**Tarea:** Escribe la continuación del fragmento de origen sobre la historia de la música, a partir de su última oración.

**Fragmento de origen:**

....

El historiador Oriol Rossell documenta que a principios de 1910, la primera máquina creada por los futuristas Russolo y Piatti se llamó el Explosionador, leo su cita: “un dispositivo  que, con la sucesión automática de diez notas completas, emulaba el sonido de un motor. A este artefacto le siguió el Ululador (ululatore), el Gluglulador (gogogliatore), el Silbador (sibilatore), el Crepitador (crepitatore), el Ronroneador (ronzatore), el Rascador (gracidatore) y así hasta completar una formación orquestal completa de intonarumori”. Fin de la cita. Más tarde, en 1919, se creó el famoso theremin que es considerado, erróneamente, como la primera máquina generadora de sonidos inorgánicos.

 

El vocablo música proviene del griego μουσική (mousiké). La raíz etimológica enlaza directamente con la palabra musa. Con ese término se servían los griegos para denominar cualquier tipo de arte. Según la mitología, las nueve Musas, inspiradoras de las artes y las ciencias, eran hijas de Zeus y Mnemosyne, que era la divinidad de la memoria. Los griegos nunca dejan de sorprendernos, eligieron como madre de todas las artes a la Memoria. Y la memoria nos recuerda al poeta Hesíodo cuando escribió en el siglo VII antes de Cristo lo siguiente: “Nueve noches se unió Zeus a Mnemosyne en su lecho sagrado. Pasaron las estaciones y llegó el momento en el que nacieron nueve jóvenes mujeres de iguales ideas y que sólo estaban interesadas por el canto”. También cuenta Hesíodo que la primera de las artes fue la música. Puede que así sea y que, decenas de miles de años antes, el hombre primitivo ya hiciera música a su manera. Hay restos arqueológicos del Paleolítico Inferior, como flautas u objetos de percusión realizados con huesos de animales, que lo demuestra. La música primitiva podría ser, o formaría parte, de alguna actividad ritual realizada para dirigirse a los dioses o, más tarde, celebrar las primeras cosechas y los ansiados partos de animales. Podrían haber sido cortos ritmos percutidos y leves melodías, casi inexistentes. Serían sonidos primitivos parecidos a los de las tribus actuales menos contaminadas por occidente; éstos se han perdido para siempre en las reverberaciones del eco de las cavernas. Ya lo dijo el poeta Rilke: “El hombre prehistórico se hizo un templo en el oído”. Creo que la primera música que oyó el hombre, y la primera que todavía oye incluso antes de nacer, es el ritmo acompasado de los latidos de su propio corazón y los de su madre, mientras vive felizmente sumergido en el líquido amniótico. Ese es el lugar donde habría nacido la música, o al menos el ritmo, y por tanto el irrenunciable deseo de oírla.

....

**Datos proporcionados:**
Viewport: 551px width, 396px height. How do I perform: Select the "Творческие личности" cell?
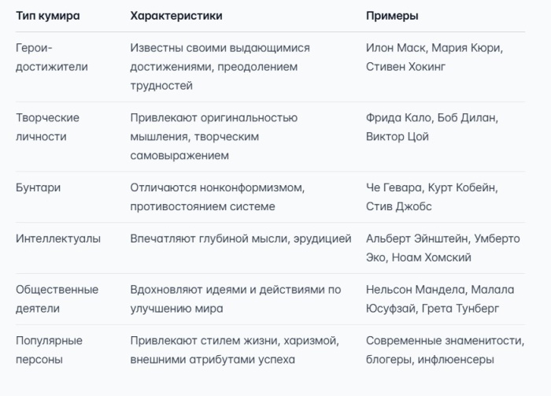click(48, 128)
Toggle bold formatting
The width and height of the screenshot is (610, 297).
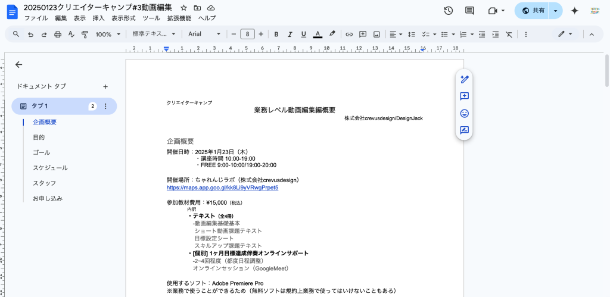[276, 35]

....

**Respuesta escrita:**
 

Acerca de la afición por oírla, algunos dicen que con Bach tienen bastante. Eso parece del todo imposible porque el oído humano es insaciable; siempre habrá alguna melodía que nos atrape o un ritmo que nos haga sentir más allá de El clave bien temperado o las Variaciones Goldberg. Lo que sí es cierto es que hay melómanos que sólo oyen un tipo de música o de una época determinada. Aunque nuestro oído puede estar abierto a todas las músicas y hacer propios millones de estribillos pegadizos que provienen indiscriminadamente de una sinfonía de Mozart, de cualquier tema mediocre de Eurovisión, del sonido de los tambores de las bandas militares, de una pieza instrumental de arpa andina o del bolero más meloso de la historia de la música romántica. Podemos asimilar todos los sonidos del mundo aunque los rechacemos, porque no podemos no oír, el oído no tiene párpados, y la memoria auditiva es muy traicionera, ya que en cualquier momento puede surgir en nuestro interior la melodía más extravagante, más inesperada y radicalmente contraria a nuestros propios gustos. ¿Quién no ha deseado quitarse una horrible canción de la cabeza que le lleva atormentando todo el día? Y por el contrario ¿Quién no quiere recordar aquel tema que tanto echamos de menos y que no nos viene a la memoria por mucho que pongamos empeño en ello?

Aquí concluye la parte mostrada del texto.